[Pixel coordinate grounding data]
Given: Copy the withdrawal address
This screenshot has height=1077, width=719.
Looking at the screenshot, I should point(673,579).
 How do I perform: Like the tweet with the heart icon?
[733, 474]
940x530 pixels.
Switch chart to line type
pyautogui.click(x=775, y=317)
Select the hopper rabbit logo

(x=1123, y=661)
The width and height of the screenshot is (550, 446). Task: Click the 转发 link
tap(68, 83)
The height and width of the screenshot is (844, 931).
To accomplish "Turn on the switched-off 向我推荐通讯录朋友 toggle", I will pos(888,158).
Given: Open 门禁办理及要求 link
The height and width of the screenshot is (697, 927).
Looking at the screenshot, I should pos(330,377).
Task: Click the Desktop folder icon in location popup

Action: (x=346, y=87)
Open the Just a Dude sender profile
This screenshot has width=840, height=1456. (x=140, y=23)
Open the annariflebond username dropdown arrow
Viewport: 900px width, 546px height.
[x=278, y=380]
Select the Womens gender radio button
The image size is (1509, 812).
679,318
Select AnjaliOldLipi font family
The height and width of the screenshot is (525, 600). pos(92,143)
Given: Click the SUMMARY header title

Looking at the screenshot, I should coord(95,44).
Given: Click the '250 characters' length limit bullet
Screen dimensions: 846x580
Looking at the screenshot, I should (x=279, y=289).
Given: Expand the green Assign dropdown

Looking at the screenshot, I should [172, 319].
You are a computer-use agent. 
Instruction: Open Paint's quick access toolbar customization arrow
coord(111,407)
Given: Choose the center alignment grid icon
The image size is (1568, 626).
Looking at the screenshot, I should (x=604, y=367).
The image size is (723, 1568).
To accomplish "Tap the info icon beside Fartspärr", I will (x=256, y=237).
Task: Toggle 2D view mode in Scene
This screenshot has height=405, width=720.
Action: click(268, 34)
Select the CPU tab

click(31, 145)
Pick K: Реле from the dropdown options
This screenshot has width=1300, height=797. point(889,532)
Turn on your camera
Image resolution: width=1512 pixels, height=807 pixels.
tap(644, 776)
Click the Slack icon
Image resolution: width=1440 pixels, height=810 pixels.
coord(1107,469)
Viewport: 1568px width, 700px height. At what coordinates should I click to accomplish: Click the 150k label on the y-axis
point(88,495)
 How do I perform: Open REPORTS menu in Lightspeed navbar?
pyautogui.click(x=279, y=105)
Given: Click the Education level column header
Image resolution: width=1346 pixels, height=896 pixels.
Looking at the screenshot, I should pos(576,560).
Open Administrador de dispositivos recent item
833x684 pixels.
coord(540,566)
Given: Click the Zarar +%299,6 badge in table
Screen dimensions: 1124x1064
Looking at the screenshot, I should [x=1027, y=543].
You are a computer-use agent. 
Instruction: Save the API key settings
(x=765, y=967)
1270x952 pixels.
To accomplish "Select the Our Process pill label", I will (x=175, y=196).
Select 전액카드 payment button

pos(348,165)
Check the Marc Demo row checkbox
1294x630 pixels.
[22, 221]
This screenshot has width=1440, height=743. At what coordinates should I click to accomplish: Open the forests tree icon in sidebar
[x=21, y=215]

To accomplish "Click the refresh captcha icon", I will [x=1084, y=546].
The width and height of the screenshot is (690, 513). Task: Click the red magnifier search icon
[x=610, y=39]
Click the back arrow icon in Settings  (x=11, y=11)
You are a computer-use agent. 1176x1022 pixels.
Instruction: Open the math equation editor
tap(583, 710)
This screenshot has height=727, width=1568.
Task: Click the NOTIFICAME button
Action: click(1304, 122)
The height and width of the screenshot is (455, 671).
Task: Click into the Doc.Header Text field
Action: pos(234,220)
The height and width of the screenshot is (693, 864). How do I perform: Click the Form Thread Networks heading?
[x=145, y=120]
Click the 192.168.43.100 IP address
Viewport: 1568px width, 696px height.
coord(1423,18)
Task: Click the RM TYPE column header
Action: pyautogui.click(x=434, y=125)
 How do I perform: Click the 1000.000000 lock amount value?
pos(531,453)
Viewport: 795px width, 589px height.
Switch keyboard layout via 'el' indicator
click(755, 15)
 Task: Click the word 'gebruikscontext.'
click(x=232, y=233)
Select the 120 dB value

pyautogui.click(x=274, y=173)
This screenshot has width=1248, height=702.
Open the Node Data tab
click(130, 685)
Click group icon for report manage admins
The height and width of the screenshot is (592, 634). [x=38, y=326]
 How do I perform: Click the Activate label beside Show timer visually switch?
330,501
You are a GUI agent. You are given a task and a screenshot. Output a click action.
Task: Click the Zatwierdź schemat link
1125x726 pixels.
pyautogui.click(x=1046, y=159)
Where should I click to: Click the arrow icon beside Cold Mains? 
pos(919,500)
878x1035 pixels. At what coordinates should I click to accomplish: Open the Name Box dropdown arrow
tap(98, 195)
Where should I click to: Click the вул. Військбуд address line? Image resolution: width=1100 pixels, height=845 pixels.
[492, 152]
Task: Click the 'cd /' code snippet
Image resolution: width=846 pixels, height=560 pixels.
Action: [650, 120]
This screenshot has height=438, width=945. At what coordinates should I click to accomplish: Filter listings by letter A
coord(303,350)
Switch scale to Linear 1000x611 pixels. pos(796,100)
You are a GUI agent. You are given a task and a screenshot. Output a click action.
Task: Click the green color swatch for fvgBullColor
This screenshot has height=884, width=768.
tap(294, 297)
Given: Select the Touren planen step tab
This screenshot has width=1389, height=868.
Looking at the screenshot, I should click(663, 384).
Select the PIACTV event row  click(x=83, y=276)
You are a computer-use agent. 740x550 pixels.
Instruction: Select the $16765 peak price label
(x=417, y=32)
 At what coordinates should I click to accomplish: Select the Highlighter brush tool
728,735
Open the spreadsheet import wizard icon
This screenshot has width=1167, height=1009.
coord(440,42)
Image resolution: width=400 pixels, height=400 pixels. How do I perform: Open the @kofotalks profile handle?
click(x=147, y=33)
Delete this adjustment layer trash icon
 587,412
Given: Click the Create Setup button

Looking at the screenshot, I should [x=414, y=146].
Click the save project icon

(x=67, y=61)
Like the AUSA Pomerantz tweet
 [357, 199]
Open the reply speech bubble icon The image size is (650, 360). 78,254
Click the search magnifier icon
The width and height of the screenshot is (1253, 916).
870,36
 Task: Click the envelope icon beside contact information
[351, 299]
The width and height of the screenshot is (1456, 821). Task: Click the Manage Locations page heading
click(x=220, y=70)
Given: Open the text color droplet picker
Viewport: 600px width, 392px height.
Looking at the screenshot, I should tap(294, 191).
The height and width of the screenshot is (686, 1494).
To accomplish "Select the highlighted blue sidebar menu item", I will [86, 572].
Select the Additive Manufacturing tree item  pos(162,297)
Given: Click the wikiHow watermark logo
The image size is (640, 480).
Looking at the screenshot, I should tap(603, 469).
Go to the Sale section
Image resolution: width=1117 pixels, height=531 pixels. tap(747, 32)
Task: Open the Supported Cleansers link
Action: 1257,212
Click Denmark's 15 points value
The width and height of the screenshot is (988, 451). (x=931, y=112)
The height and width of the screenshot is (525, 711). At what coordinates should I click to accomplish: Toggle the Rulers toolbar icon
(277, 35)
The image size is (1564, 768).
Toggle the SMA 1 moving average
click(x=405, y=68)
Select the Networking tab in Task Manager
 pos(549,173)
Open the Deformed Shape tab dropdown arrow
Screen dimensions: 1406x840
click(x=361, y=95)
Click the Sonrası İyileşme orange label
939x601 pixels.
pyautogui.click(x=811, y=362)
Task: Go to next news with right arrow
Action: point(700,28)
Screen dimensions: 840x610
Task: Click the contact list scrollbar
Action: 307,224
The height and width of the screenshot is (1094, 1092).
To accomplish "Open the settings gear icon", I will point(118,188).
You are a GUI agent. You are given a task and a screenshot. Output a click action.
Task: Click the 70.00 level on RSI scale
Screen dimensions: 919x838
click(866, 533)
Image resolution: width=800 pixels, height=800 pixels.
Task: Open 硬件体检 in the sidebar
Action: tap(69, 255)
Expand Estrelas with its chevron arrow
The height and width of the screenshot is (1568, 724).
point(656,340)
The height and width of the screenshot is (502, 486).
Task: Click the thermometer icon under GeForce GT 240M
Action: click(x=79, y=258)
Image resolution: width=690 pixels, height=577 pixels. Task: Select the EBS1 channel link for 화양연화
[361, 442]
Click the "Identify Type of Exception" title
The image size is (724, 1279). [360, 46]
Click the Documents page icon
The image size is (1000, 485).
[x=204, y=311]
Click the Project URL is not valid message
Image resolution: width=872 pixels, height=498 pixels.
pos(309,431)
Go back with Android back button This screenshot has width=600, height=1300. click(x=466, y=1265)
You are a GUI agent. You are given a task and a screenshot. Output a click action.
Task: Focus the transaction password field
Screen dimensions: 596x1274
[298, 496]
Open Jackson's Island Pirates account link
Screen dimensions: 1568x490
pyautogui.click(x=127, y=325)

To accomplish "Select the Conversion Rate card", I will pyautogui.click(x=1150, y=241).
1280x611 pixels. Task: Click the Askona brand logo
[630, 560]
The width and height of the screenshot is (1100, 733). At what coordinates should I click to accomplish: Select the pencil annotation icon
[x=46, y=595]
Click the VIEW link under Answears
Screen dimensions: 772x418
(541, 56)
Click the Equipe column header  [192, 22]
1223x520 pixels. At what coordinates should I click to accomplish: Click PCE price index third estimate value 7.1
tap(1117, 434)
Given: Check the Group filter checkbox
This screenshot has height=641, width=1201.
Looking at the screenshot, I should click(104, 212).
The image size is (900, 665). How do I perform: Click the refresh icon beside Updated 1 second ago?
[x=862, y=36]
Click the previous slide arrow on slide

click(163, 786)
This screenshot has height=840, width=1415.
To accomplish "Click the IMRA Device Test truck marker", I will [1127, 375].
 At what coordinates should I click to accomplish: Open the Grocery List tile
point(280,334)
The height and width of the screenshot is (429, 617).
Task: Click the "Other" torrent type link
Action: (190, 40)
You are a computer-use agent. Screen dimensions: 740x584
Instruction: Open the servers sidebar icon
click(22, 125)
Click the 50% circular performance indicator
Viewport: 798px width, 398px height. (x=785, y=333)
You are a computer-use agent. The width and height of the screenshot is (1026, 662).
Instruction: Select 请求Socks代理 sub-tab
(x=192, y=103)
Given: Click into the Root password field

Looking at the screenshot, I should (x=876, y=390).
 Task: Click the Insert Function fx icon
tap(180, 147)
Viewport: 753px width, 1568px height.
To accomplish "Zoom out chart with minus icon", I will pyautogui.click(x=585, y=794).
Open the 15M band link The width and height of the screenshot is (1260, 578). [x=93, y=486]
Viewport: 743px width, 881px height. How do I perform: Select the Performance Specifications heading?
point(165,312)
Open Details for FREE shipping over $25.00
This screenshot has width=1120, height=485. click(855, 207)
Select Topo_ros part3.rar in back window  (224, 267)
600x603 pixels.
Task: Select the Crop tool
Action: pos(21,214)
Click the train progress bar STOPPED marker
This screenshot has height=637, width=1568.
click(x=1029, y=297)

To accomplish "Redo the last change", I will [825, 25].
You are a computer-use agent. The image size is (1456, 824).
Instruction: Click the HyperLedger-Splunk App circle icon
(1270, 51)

HOW TO COMPLETE THIS TASK:
Pull out all lines from the entries above in which the word "level" appears.

YOUR SOLUTION:
Given: Click the Education level column header
Task: Click the 70.00 level on RSI scale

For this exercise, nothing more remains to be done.